My Paper () was a free, bilingual (English and Chinese) newspaper in Singapore published by the Singapore Press Holdings.

It is published from Mondays to Fridays, excluding public holidays; and an electronic copy of the print edition is published on the paper's website. The newspaper has a daily circulation of 300,000 copies, and is distributed in the morning at MRT stations, bus interchanges, office buildings and selected residential areas in Singapore.

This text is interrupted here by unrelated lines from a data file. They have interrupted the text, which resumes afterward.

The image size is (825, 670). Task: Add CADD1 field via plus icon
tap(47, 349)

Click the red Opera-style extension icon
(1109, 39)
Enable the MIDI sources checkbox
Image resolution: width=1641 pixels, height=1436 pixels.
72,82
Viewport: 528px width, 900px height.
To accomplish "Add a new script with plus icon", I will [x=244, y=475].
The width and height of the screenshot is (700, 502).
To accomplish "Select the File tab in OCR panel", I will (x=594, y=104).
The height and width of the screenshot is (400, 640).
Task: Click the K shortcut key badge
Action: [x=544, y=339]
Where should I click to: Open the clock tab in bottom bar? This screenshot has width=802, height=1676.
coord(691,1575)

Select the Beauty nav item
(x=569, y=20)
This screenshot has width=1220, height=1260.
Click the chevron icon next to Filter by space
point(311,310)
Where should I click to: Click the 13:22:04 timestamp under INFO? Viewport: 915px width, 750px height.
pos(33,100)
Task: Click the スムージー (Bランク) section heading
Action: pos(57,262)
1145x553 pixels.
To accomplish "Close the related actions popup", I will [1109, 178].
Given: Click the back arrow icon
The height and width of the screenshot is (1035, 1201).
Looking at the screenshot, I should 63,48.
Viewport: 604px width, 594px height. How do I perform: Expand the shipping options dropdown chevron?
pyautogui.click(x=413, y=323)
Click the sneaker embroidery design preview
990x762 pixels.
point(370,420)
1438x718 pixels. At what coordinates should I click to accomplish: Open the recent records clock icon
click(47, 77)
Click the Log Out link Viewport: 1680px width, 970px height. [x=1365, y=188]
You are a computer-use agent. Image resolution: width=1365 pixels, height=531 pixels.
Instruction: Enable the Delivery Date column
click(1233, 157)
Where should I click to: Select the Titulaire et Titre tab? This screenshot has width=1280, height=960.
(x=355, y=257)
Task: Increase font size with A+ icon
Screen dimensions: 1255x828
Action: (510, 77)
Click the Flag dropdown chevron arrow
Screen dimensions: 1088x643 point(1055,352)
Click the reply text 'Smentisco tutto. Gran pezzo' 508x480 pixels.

my Paper is a compact-sized, full-colour newspaper and features two "front" pages. It is divided equally into both English-language and Chinese-language sections with the pages of the English-language side of the paper reading from left to right (as would an English-language book); while the pages of the Chinese-language on the opposite side of the paper reads from right to left (as would a Chinese-language book). Instead of a mirror translation of articles, each piece of news or commentary in my Paper is presented in one language only.

History
my Paper was first published on 1 June 2006 and was the first free Chinese-language newspaper in Singapore. It started with a daily circulation of 100,000 copies and was initially published from Tuesdays to Saturdays. On 8 January 2008, my Paper was relaunched as the first full-fledged bilingual newspaper in Singapore.

On 17 October 2016, Singapore Press Holdings announced a cut 10% of staff, that My Paper and The New Paper (TNP) will merge to form a revamped TNP that will be distributed free from 1 December 2016.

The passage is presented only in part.